Dibandingkan total santunan yang dibayar hingga September sebesar sekitar Rp 73,191 miliar, jumlah ini meningkat sekitar Rp 9.093 miliar.
Untuk Pertanggungan Wajib Kecelakaan Penumpang Umum sesuai UU UU 33/1964, jumlah santunan yang dibayarkan sekitar Rp 3,254 miliar.
Sementara untuk Pertanggungan Wajib Kecelakaan Lalu Lintas Jalan Umum sesuai UU 34/1964 tentang jumlah santunannya mencapai sekitar Rp 78,751
miliar.
“Kami telah membayarkan santunan kecelakaan senilai sekitar Rp 82,284 miliar hingga Oktober tahun ini,” ungkap Humas Jasa Raharja Sumut,
Saptana kemarin. Cuma Saptana tidak merinci berapa santunan untuk korban meninggal dunia dan
kecelakaan lainnya.
Khusus selama Oktober 2009, Jasa Raharja membayarkan santunan sebesar Rp 8,814 miliar, yang terbagi atas pertanggungan penumpang umum sekitar Rp 382,977 juta dan pertanggungan kecelakaan lalu lintas jalan umum sekitar Rp 8,342 miliar.
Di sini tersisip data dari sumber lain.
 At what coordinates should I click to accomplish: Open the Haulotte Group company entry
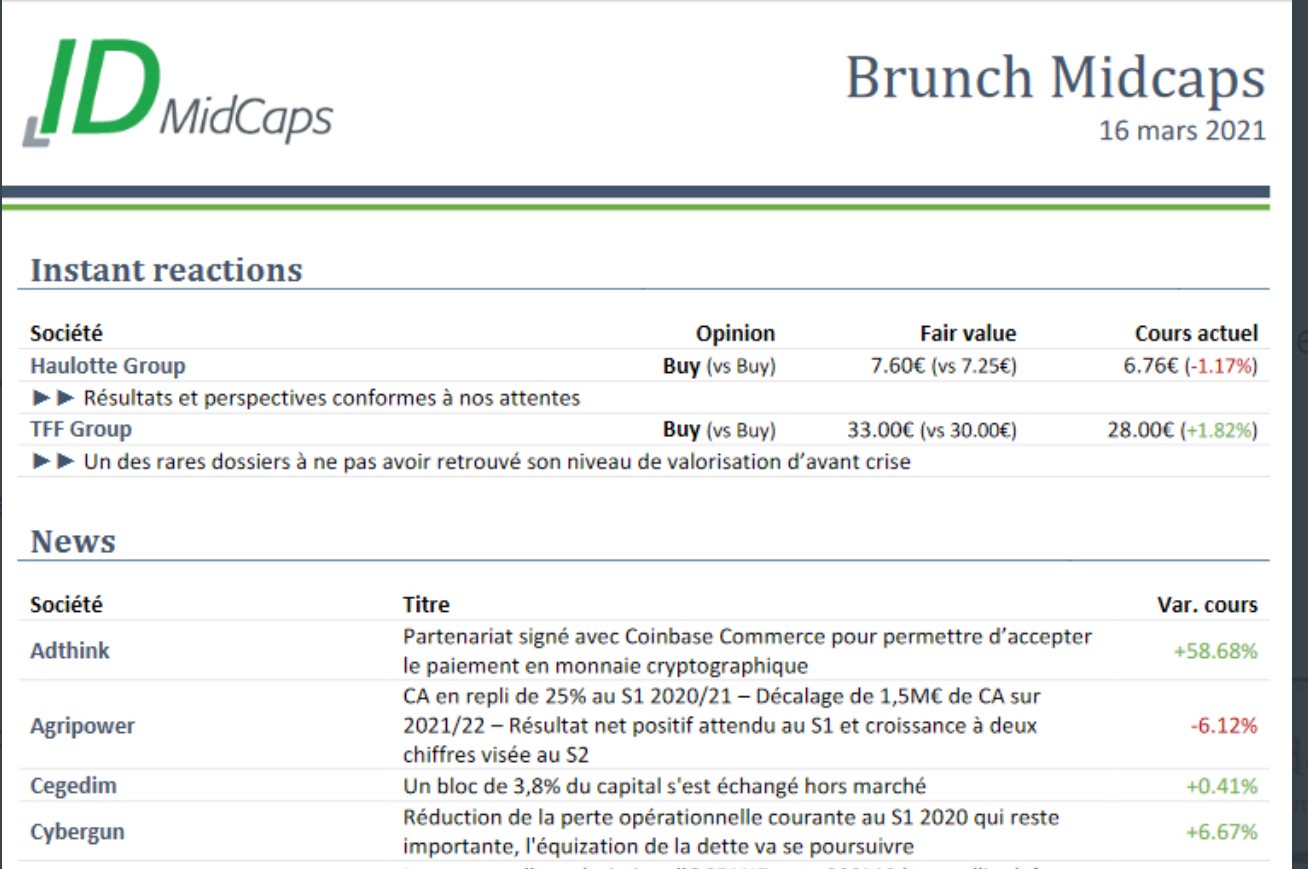point(107,366)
Jumlah ini meningkat sekitar Rp 1,152 miliar dibandingkan santunan di September 2009 sekitar Rp 7,662 miliar, yang terbagi atas pertanggungan
penumpang umum sekitar Rp 443,135 juta dan pertanggungan kecelakaan lalu lintas jalan umum sekitar Rp 7,219 miliar.
Meningkatnya jumlah pembayaran santunan hingga Oktober, kata Saptana, menunjukkan masih tingginya kasus kecelakaan lalu lintas di Sumut.
Peningkatan tersebut, sambungnya, harus diwaspadai, baik oleh pengendara, pengguna jalan, penumpang, Dinas Perhubungan, Kepolisian
dan pemerintah.
“Memang dana santunan tetap akan kita bayarkan. Namun tentunya kita berharap agar angka kecelakaan semakin minim. Sebab, makin sedikit
pembayaran santunan, maka hal itu mencerminkan masyarakat makin tertib berlalu lintas,” jelasnya.
Saptana mengatakan, pihaknya antara lain aktif mengkampanyekan ataupun mensosialiasikan UU UU 33/1964 tentang Dana Pertanggungan Wajib
Kecelakaan Penumpang Umum dan UU 34/1964 tentang Dana Pertanggungan Wajib Kecelakaan Lalu Lintas Jalan Umum.
“Tahun lalu, kami mengadakan sosialisasi di Hotel Madani melibatkan masyarakat luas. Begitu juga di berbagai tempat tahun ini sudah dilakukan. Dan dalam waktu dekat, kami juga menggelar acara serupa untuk kalangan mahasiswa,” katanya.